I decided to give up being a bridesmaid. Too much drama. So I took up wedding coordination for a turn. After the ceremony, when the church was almost empty (thank goodness!), and the band played on, I made my way to the front of the sanctuary to blow out the candles at the back of the platform. The platform at our church is made up of movable pieces, which is great for being able to configure things however you want. It’s bad when the aisle runner covers a gaping hole between two angled pieces. I very gracefully fell straight into it in front of the entire band. How humiliating. To follow it up, at the end of the reception, I sat down with the first food I’d seen all day. I had just shoved a giant bite of delicious lemon cake into my mouth when I heard the emcee say, “The bride and groom want to thank Rebekah for all her hard work today – where is she?” I gave my best chipmunk cheek smile and waved.
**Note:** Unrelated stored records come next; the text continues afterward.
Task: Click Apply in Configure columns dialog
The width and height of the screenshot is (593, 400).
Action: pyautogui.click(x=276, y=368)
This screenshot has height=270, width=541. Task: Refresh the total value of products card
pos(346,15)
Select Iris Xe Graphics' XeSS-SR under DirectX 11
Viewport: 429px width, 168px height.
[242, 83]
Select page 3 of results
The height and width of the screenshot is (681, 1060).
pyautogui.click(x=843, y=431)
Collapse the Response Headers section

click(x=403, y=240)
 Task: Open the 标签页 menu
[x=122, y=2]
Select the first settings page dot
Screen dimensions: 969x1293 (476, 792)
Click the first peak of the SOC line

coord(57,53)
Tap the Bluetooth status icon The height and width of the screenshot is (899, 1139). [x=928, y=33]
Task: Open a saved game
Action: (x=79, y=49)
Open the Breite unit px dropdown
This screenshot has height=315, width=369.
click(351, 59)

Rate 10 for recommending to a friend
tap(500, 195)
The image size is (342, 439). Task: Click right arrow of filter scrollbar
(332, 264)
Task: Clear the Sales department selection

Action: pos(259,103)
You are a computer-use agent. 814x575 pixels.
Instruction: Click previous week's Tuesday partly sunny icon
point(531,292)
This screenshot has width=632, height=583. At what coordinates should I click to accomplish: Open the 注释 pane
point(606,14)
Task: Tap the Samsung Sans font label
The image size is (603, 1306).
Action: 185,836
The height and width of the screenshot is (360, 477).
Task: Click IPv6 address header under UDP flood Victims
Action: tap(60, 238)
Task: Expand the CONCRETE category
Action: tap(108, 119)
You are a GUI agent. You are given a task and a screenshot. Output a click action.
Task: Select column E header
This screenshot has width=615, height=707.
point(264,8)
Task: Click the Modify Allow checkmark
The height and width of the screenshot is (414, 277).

So I think that about brings us up to yesterday. The day was pretty uneventful, but about 5 minutes before the party walked down the aisle, an usher pulled me aside and said, “So, I hear you used to date the bride’s brother.” I raised my eyebrows – surprised that this information had made its way to him. I nodded and asked why he brought it up. He said, “Oh, I was going to fix him up with the redhead.” (That would be me.) Just then some people showed up and he had to get back to ushering. A couple of minutes later, Matt walked by, so I yanked him aside. “I hear someone was going to fix you up with a cute redhead??” He just laughed. I asked him what happened and he said, “Well, we were all standing around talking and he said that weddings are a good place to find dates, so he was going to find me one. Just then, you walked by and he said, ‘Hey, what about her?’ So I said, ‘Yeah, she’s my ex-girlfriend.’” And that is just one more for the book of Bekah-weddings. An attempted match-making with my own ex-boyfriend.